**Selected extract:**
First of all…
Cheers and thanks for this amazing Project. I nearly waited for four Years for something like this.
I can’t explain how grateful I am…
So after I had reached 12% in german, I was determined to reach these results with other languages aswell.
long story short…
I build some python scripts to collect/sort and clean datasets for deepspeech.
You can prepare trainings data with just one command.
i tried to make it as user-friendly and convenient as possible.
Any suggestions or questions are welcome. If you have any idea for future features, let me know.
and share your results/arguments.
If you know some more datasets for the languages below plz share them with me.
Maybe you can write your government if they are holding back data like in the netherlands. They are damaging only themselves…
I will integrate them aswell.

**Information shown:**
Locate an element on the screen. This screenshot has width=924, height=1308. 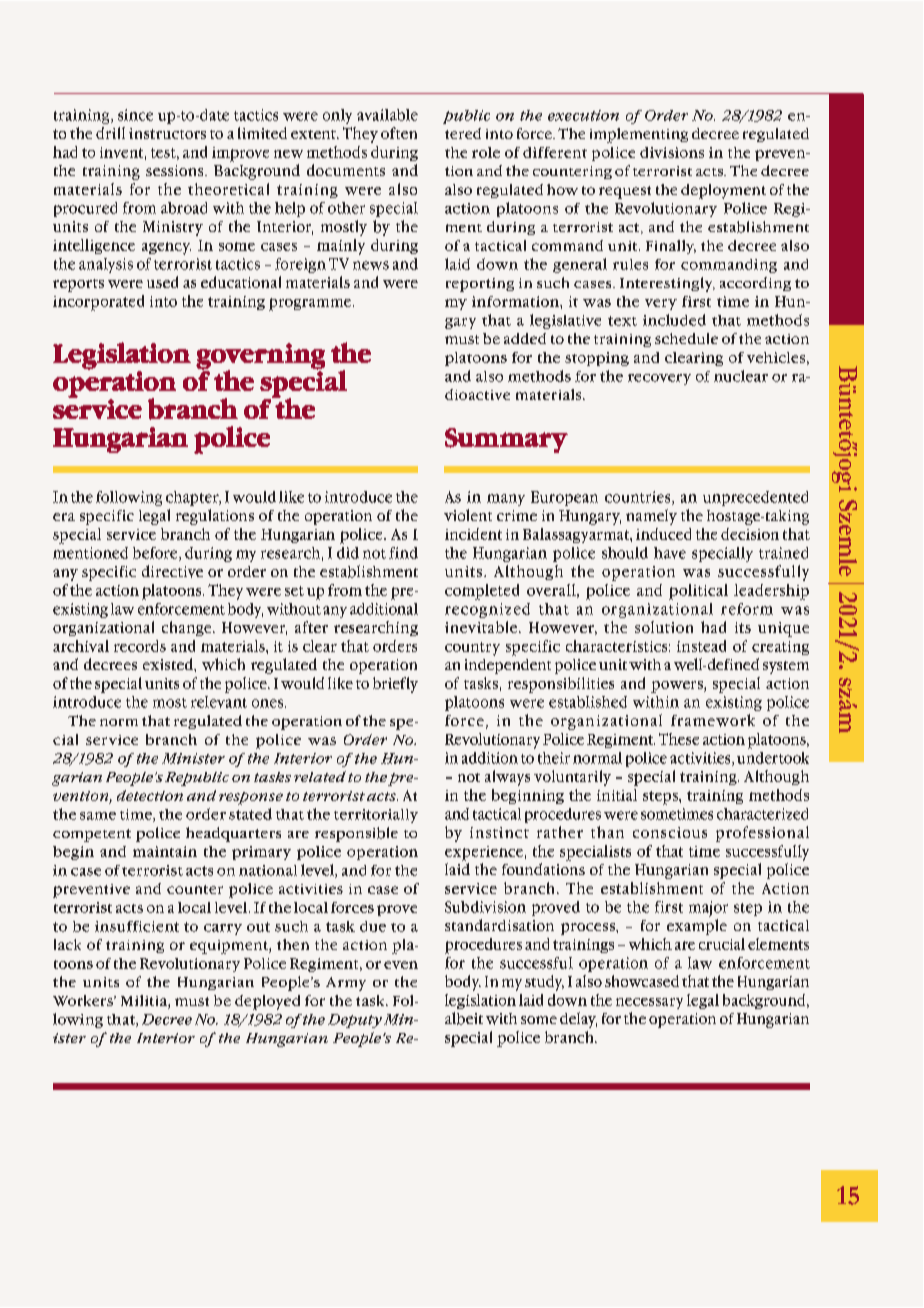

**Your task:**
Answer these about the forum post on the DeepSpeech scripts:
1. What percentage did the writer reach in German?
2. In what programming language are the scripts written?
3. Which country is named as holding back data?

**Response for this exercise:**
1. 12%
2. Python
3. The Netherlands